_What the task requires_. Keep only the lines of the material below that contain the word "koelkast". Copy those lines.

_Record excerpts_.
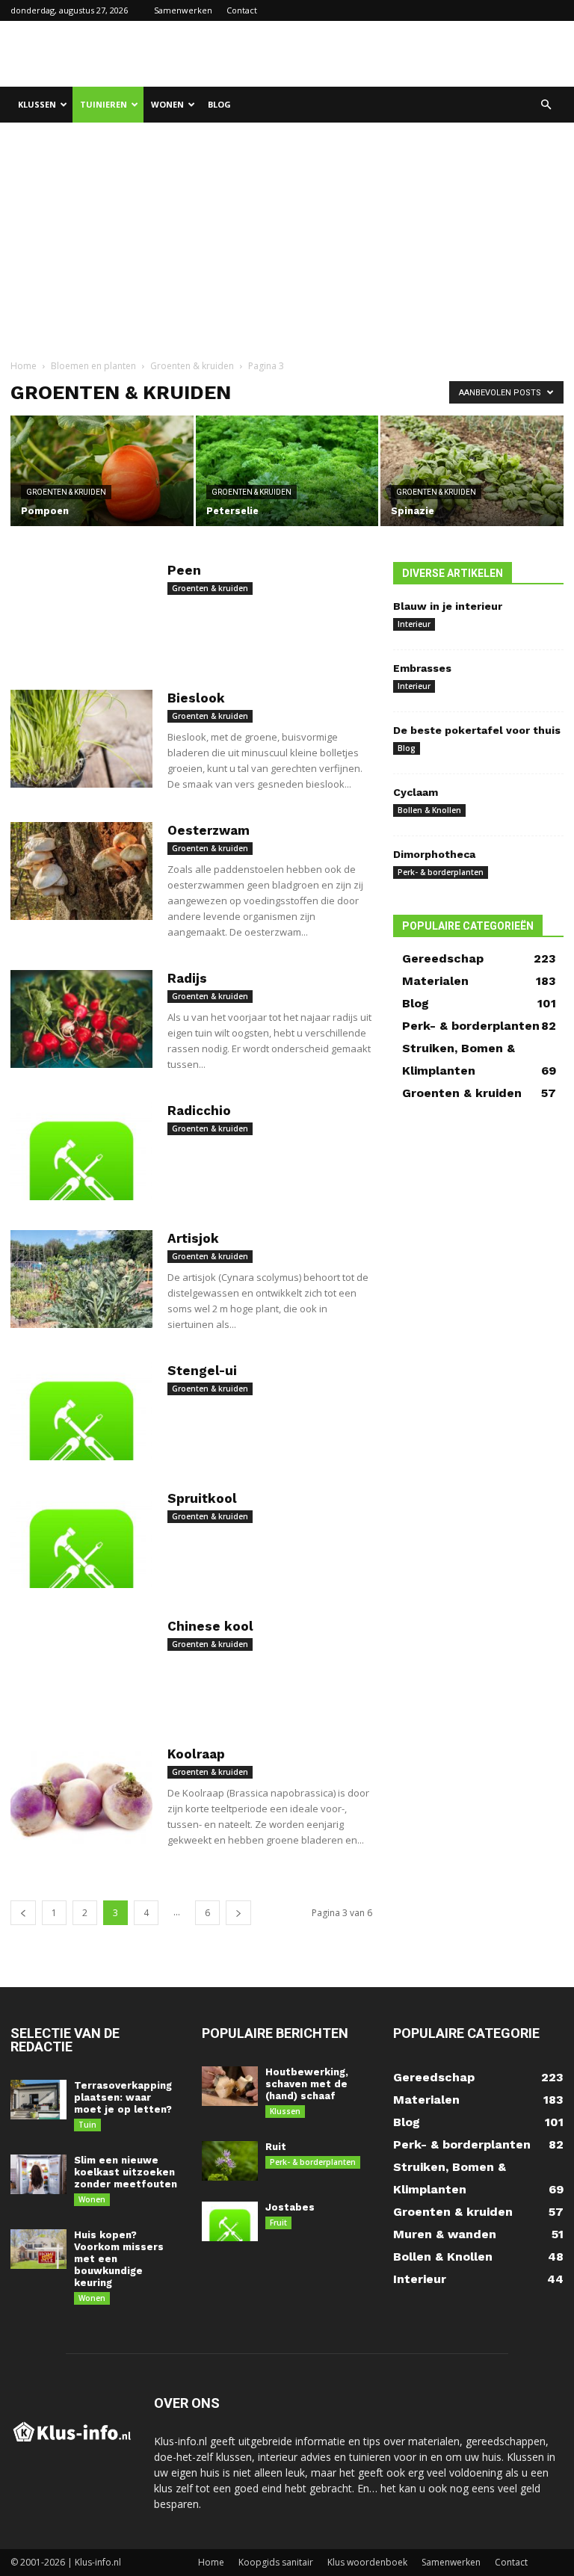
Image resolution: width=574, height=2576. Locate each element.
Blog (219, 104)
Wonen (167, 104)
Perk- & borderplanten (441, 872)
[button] (546, 105)
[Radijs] (81, 1019)
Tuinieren (103, 104)
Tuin (87, 2124)
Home (23, 365)
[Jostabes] (230, 2221)
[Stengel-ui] (81, 1411)
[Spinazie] (472, 472)
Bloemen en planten (93, 365)
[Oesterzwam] (81, 871)
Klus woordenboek (367, 2562)
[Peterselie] (287, 472)
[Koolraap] (81, 1795)
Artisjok (193, 1238)
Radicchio (199, 1110)
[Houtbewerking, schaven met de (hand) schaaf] (230, 2086)
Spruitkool (202, 1498)
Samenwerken (183, 10)
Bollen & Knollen (429, 810)
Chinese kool (210, 1626)
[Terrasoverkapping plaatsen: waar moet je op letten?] (38, 2099)
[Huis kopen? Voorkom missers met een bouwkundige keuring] (38, 2249)
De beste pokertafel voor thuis (477, 730)
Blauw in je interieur (447, 606)
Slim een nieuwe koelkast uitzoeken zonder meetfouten (125, 2172)
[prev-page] (23, 1912)
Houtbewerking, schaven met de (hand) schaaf (306, 2083)
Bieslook (196, 698)
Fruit (278, 2222)
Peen (184, 570)
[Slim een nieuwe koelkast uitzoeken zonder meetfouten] (38, 2174)
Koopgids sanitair (275, 2562)
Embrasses (422, 668)
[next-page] (238, 1912)
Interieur (414, 624)
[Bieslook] (81, 739)
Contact (241, 10)
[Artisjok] (81, 1279)
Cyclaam (415, 792)
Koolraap (196, 1753)
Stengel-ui (202, 1370)
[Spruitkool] (81, 1539)
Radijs (187, 978)
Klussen (37, 104)
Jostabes (290, 2207)
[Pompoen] (102, 472)
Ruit (275, 2146)
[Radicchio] (81, 1151)
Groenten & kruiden (192, 365)
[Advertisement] (388, 53)
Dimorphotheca (434, 854)
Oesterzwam (208, 830)
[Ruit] (230, 2161)
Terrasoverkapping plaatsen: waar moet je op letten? (123, 2097)
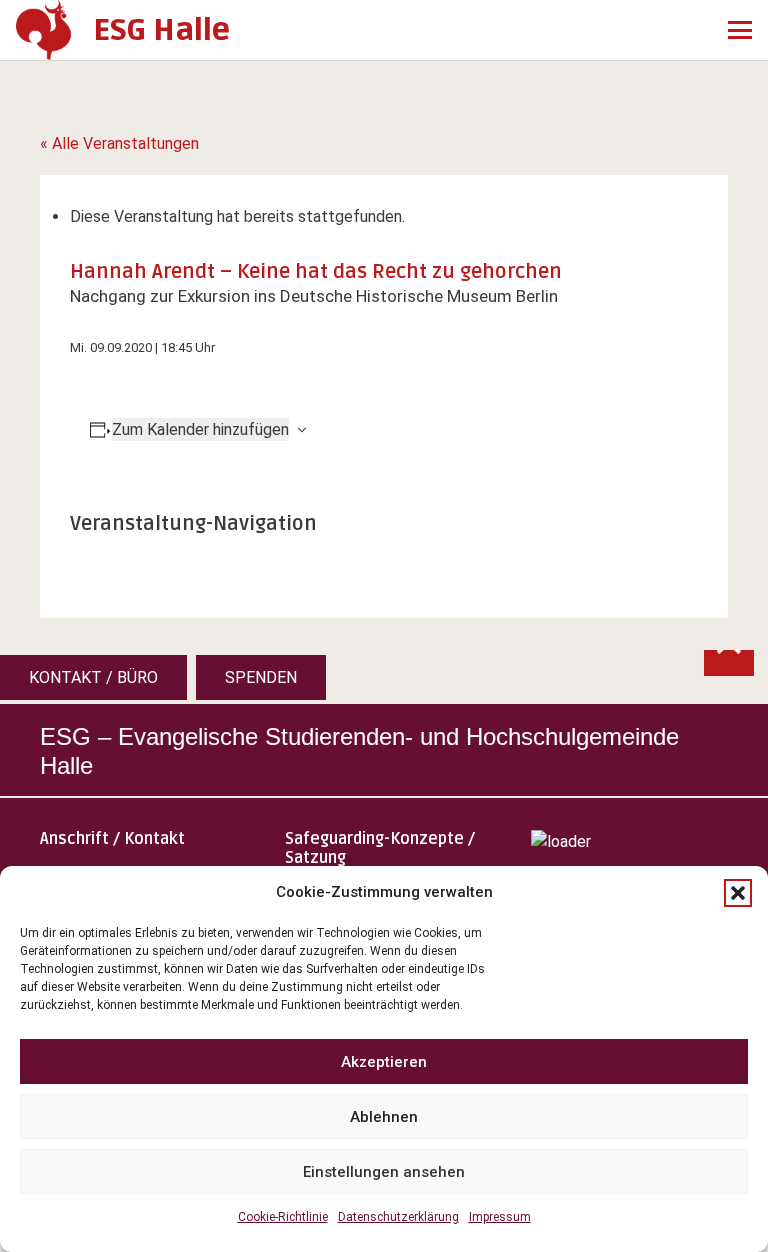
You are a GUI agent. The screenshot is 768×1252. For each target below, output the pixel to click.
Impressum (500, 1217)
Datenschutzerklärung (398, 1217)
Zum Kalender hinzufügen (200, 429)
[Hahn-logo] (44, 30)
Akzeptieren (384, 1062)
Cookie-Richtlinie (283, 1217)
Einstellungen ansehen (384, 1172)
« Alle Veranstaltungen (119, 143)
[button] (738, 893)
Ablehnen (384, 1117)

_Solved exercise_.
Slim een nieuwe koelkast uitzoeken zonder meetfouten (125, 2172)
[Slim een nieuwe koelkast uitzoeken zonder meetfouten] (38, 2174)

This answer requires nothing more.